> _INSTRUCTIONS TO FOLLOW_
From the line with "This screenshot has height=165, width=314." down to the final line of the records below, retype everything exactly and leave out the rest.

> _DATA PROVIDED_
━━━
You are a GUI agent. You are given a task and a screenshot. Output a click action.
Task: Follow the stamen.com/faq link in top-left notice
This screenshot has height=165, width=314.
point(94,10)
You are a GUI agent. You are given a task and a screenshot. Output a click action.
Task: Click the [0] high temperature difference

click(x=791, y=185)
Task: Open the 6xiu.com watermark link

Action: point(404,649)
━━━
> _OUTPUT OF THE TASK_
This screenshot has height=165, width=314.
point(94,10)
You are a GUI agent. You are given a task and a screenshot. Output a click action.
Task: Click the [0] high temperature difference

click(x=791, y=185)
Task: Open the 6xiu.com watermark link

Action: point(404,649)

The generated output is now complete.